Lamentably, somebody forgot to inform the Newman government of this fact.
What we currently have governing Queensland is a collection of Christmas geese, turkeys and those wind-up toy monkeys that clap cymbals together.
As 2012 draws to a conclusion, voters in Queensland seem to be realising that the goose has been overcooked, the turkey is a touch on the dry side and that the toy monkey is just a cheap, annoying novelty.
Following its landslide victory in the March election, the Liberal National Party held 78 seats in Parliament and took a stranglehold on politics in the Sunshine State.
After only eight months with Campbell Newman at the helm, things have gone decidedly pear-shaped.

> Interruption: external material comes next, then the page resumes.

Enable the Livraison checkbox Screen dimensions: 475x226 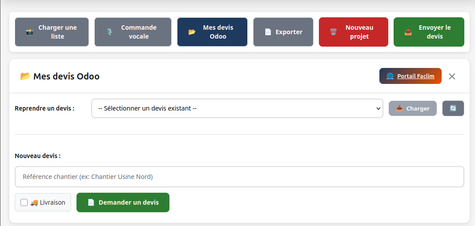coord(24,202)
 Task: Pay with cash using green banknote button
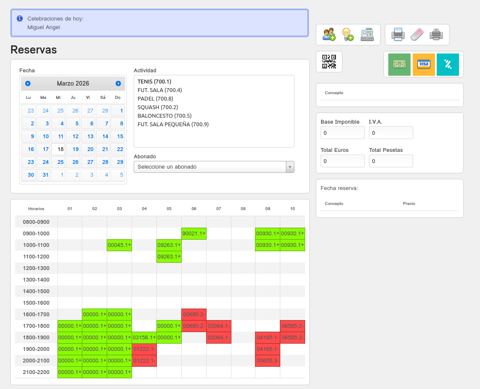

Former ministers David Gibson and Bruce Flegg fell on their swords in controversial circumstances, while the stench of nepotism surrounding the appointment of Science, Information Technology, Innovation and the Arts Minister Ros Bates’ 25-year-old son to a senior AO8 public service job is nothing short of rancid.
When you throw Health Minister Lawrence Springborg’s apparent reluctance to admit that he – not the health boards – is ultimately responsible for health delivery in Queensland into the mix, it’s hard not to feel short-changed as a voter.
Things don’t get any better as you move up the LNP food chain.
The Premier rules the roost with a seemingly dictatorial attitude to democracy and has demonstrated his predilection to move swiftly against those who question the state of affairs.
Any lingering doubt about the internal dissent towards party decisions should have dissipated after Member for Condamine Ray Hopper defected to Katter’s Australian Party, and Carl Judge and Alex Dawson were read the riot act before being given no option but to exit stage right.
Even mining magnate-cum-conspiracy theorist Clive Palmer – a man who has poured some serious money into the LNP coffers – has spoken out about the apparent turmoil, swapping his life membership for rumours of starting a political party of his own.
Titanic II jokes aside, the rats seem to be deserting the political disaster that is the Newman government.
If the current rate of attrition continues, the 78 seats the LNP held in March will be whittled away to about 64 by the 2015 election.
Queensland deserves a better level of governance than it is currently enduring.
You and I deserve better from the people we elect to represent us.
Is it conceivable that our state’s political saviour could materialise in the form of an eccentric billionaire with a penchant for dinosaurs and blueprints for a big ship?